Statalist The Stata Listserver


[Date Prev][Date Next][Thread Prev][Thread Next][Date index][Thread index]

Re: st: ksmirnov


From   kmacdonald@stata.com (Kristin MacDonald, StataCorp)
To   statalist@hsphsun2.harvard.edu
Subject   Re: st: ksmirnov
Date   Fri, 18 May 2007 13:52:07 -0500

On September 13, 2006, Stas Kolenikov <skolenik@gmail.com> brought up an issue
regarding the use of the -ksmirnov- command when applied to discrete data or
data that contains ties

http://www.stata.com/statalist/archive/2006-09/msg00483.html 

Since then, there has been some further discussion by Ben Yann
<ben.jann@gmail.com> and David Airey <david.airey@Vanderbilt.Edu> on this
topic.

As we looked into the methods -ksmirnov- uses to deal with this type of data,
we found that that empirical distribution function does, at first glance, seem
to be computed incorrectly when there are ties in the data.  However, there
are adjustments made later in the code which ensure that correct test
statistic is produced.  In addition, the p-values are computed properly based
on the formulas given in [R] ksmirnov, page 26.

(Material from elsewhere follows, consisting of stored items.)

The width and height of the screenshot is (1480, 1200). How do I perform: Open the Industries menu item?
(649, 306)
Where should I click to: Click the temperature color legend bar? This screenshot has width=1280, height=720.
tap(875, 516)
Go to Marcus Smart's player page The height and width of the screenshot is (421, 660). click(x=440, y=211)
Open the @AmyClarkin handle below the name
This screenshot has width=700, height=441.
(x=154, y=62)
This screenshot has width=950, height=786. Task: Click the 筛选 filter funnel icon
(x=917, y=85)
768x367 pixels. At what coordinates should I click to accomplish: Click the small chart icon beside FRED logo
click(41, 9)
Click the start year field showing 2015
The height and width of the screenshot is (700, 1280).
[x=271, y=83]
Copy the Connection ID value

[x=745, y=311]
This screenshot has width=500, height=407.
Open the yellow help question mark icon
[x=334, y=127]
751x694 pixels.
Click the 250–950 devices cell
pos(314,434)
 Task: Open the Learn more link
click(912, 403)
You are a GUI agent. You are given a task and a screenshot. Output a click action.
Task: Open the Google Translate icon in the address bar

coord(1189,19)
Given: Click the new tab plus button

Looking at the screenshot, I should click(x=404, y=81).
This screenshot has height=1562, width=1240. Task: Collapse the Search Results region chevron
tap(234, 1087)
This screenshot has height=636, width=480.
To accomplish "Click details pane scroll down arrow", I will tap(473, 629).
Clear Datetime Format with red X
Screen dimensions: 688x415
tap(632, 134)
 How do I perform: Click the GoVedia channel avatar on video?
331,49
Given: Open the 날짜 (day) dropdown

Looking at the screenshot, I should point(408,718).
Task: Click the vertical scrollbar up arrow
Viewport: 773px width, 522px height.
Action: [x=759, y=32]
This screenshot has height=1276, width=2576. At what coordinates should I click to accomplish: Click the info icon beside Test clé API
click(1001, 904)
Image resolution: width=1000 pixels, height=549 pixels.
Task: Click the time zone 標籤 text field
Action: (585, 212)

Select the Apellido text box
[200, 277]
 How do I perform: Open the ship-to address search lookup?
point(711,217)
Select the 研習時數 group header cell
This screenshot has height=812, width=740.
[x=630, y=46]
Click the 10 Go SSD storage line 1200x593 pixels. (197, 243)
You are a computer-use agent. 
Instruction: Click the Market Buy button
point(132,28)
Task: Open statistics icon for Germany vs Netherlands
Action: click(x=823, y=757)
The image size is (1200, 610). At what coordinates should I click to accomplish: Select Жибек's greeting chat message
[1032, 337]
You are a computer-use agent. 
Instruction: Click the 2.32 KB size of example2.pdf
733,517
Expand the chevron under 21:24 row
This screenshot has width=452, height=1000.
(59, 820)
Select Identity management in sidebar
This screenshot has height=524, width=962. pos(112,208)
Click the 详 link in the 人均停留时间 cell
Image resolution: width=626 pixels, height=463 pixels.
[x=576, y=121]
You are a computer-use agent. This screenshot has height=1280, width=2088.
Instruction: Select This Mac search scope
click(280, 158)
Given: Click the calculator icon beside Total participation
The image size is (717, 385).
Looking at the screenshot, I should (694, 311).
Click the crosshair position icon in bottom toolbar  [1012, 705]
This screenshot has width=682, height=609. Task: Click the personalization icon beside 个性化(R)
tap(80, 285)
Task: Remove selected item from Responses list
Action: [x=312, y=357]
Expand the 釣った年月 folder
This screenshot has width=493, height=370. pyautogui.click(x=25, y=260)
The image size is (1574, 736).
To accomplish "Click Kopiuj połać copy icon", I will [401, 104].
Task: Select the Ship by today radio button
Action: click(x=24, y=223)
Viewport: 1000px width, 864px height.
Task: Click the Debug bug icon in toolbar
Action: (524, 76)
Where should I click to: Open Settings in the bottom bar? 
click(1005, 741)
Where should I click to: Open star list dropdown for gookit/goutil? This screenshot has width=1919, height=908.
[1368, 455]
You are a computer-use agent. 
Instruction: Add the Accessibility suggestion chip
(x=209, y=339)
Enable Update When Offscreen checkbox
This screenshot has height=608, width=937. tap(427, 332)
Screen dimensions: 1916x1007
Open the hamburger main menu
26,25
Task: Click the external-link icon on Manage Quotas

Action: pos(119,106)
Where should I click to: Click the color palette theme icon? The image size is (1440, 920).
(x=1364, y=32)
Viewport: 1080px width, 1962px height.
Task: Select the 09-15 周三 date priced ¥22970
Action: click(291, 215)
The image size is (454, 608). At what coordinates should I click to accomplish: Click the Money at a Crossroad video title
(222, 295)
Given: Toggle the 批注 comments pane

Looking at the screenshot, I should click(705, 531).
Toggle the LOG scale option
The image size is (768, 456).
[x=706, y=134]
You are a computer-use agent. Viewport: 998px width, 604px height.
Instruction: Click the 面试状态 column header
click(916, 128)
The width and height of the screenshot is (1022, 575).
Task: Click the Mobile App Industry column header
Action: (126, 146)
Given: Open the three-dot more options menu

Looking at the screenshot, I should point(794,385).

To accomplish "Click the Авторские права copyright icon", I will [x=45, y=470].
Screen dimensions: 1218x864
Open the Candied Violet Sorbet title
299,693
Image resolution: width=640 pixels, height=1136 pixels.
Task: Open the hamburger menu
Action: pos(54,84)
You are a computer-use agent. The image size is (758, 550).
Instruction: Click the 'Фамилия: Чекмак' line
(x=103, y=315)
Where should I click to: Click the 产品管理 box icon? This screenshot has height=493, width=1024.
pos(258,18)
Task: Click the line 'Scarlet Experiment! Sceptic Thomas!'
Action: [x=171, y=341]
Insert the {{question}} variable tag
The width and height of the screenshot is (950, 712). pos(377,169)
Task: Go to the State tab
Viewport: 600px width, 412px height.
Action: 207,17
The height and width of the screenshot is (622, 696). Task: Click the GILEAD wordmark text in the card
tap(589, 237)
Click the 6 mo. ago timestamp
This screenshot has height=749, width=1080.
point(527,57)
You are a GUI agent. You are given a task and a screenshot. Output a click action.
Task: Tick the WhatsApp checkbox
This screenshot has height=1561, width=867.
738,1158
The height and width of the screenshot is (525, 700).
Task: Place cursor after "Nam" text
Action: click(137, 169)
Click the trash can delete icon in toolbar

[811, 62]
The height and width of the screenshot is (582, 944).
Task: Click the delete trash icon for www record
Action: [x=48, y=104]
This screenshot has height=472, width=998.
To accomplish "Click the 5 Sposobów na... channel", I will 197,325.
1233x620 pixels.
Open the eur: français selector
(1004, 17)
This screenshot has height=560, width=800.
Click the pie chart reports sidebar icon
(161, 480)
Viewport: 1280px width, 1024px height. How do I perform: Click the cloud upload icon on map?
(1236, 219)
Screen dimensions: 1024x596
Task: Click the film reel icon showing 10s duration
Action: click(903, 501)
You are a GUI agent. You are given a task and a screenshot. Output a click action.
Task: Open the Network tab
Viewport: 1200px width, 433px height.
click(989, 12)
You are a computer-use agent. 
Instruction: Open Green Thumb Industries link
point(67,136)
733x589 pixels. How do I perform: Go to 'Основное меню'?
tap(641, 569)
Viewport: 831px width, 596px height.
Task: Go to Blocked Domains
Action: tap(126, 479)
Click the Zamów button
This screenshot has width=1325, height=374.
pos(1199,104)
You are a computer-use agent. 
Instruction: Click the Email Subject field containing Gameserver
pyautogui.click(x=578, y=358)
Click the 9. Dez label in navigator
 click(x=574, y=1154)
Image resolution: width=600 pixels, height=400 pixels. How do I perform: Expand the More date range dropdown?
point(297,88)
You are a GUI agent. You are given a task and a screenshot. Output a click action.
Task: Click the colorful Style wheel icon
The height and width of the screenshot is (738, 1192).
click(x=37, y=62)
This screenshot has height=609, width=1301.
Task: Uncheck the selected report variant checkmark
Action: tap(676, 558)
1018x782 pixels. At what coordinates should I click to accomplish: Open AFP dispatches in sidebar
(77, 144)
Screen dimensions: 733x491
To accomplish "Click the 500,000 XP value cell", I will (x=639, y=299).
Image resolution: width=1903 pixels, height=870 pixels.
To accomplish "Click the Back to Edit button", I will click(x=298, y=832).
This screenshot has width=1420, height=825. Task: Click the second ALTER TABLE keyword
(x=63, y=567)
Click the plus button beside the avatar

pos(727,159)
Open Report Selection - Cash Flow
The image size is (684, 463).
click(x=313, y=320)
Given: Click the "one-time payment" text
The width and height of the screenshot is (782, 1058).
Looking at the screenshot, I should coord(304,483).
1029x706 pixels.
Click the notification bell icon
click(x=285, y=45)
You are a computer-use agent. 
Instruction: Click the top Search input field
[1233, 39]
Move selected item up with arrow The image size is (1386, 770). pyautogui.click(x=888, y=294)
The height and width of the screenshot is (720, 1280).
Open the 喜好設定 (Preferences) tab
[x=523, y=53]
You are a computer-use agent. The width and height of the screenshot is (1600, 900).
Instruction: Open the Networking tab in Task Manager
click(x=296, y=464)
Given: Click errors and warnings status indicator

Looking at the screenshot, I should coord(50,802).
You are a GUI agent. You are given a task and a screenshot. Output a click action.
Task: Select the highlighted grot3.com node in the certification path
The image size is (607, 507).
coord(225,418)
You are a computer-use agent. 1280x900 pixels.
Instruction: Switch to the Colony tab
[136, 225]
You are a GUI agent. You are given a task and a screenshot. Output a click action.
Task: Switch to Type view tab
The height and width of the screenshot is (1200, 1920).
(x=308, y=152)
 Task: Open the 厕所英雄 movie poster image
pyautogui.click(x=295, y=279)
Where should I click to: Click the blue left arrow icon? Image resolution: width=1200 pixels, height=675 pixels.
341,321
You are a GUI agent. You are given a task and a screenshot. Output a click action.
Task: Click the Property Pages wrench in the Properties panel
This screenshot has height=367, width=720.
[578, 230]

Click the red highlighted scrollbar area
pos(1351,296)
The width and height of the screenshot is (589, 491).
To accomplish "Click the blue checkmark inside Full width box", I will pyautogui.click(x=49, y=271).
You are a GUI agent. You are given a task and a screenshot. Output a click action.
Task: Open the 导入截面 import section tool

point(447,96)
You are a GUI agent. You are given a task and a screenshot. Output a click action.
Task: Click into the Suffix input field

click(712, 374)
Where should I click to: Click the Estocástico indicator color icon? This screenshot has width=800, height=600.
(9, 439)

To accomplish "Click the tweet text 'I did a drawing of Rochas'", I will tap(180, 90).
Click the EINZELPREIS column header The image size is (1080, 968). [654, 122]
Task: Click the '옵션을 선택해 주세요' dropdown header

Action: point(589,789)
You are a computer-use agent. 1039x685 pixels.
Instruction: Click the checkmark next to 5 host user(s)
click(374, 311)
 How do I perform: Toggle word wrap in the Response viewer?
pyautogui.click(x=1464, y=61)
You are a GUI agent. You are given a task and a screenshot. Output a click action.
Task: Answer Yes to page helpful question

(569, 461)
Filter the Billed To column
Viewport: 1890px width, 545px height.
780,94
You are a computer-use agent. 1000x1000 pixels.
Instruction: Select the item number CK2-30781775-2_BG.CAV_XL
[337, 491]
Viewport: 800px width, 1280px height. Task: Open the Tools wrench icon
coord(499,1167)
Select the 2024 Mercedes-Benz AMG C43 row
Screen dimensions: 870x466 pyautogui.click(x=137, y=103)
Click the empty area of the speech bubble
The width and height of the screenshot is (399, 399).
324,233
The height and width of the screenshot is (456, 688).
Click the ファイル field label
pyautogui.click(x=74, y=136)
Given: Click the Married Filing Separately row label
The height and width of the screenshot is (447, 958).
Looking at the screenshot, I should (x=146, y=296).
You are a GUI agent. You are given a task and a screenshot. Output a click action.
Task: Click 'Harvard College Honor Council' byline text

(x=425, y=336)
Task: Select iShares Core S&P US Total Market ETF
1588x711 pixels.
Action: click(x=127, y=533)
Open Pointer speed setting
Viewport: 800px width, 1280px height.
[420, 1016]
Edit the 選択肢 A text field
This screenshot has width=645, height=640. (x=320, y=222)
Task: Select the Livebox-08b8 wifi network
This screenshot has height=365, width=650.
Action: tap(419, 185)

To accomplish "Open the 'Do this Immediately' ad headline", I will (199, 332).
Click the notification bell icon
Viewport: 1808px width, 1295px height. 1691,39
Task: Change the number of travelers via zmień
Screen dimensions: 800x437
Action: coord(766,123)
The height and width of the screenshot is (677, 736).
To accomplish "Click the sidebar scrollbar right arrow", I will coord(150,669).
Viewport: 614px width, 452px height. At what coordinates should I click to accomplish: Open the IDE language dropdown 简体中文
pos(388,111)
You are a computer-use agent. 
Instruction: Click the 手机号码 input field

Stas gave an example where the p-value produced by the one sample version of
-ksmirnov- appeared to be incorrect when comparing an expanded dataset to a
variable containing the exact empirical distribution function.  The problem
that arises in this situation is that the theoretical distribution to which we
are comparing the data is a discrete distribution with very few unique values
relative to the total number of observations.  However, the p-value that
-ksmirnov- calculates is intended for the case where we wish to compare data
to a continuous distribution.  Therefore, it is not appropriate in this
situation.  As Ben mentioned, there is literature discussing an extension to
the Kolmogorov-Smirnov test that provides for calculating an exact p-value
when the hypothesized distribution is discrete.  However, at this point, no
exact p-values are implemented in -ksmirnov- for the one sample case,
including those for comparisons with a discrete distribution.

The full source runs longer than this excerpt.